··· Page text

A researcher from the James Graham Brown Cancer Center at the University of Louisville claims to have figured out the molecular link between the association that obesity has with breast cancer, and it all rests in a protein called FABP4.
FABP4 is an adipose fatty acid-binding protein that researcher Bing Li, Ph.D., associate professor in the Department of Microbiology and Immunology and UofL Health, says is responsible for the development of breast cancer. While fat cells have been associated with cancer for some time now, the underlying molecular mechanisms that drive cancer development in the presence of excess fat are still being understood.
"Many types of cancer are related to obesity, not only breast cancer. More than 13 types of cancer are clearly associated with obesity and I think the list will go on and on once we have more data," Li said. "In our research, we found the fatty acid-binding protein family, especially one member, FABP4, plays a very critical role in the association of obesity and cancer, most specifically breast cancer. We theorize that FABP4 is responsible for the underlying molecular mechanism which promotes obesity-associated breast cancer development."
Li’s research was published recently in Trends in Molecular Medicine, a Cell Press journal. It comes as the culmination of his investigations over the past five years, which were funded by the National Cancer Institute.

······

• **Task brief**: Reproduce, word for word, the stretch of the obesity and breast cancer article from "A researcher from" through "protein called FABP4.".

··· Record set

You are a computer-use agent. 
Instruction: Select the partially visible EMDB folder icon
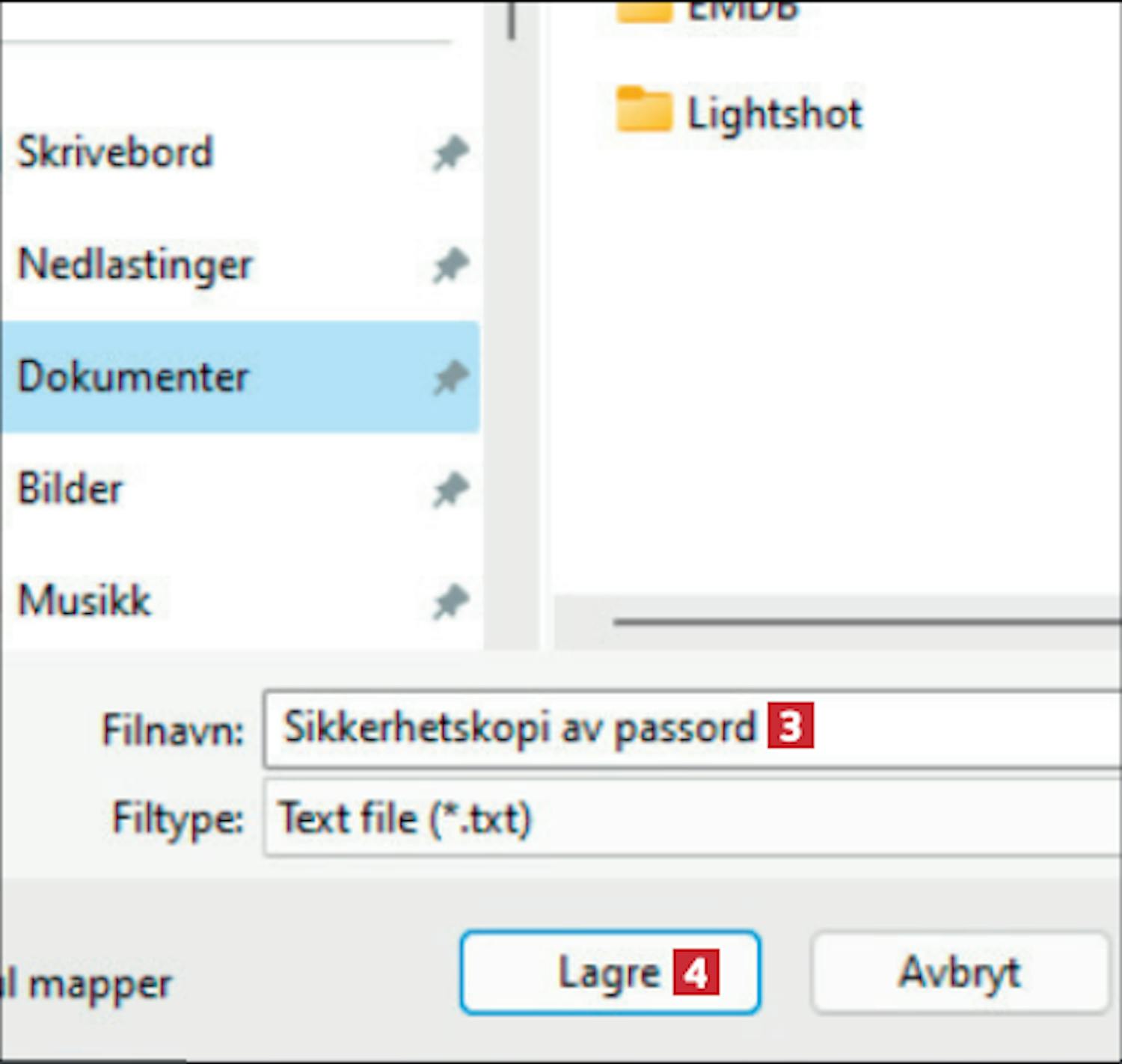point(643,10)
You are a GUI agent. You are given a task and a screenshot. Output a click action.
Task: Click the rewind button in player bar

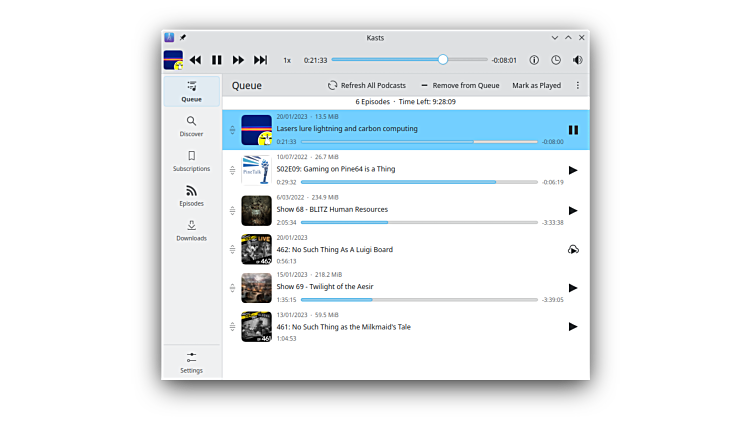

······

• **Solution for this problem**:
A researcher from the James Graham Brown Cancer Center at the University of Louisville claims to have figured out the molecular link between the association that obesity has with breast cancer, and it all rests in a protein called FABP4.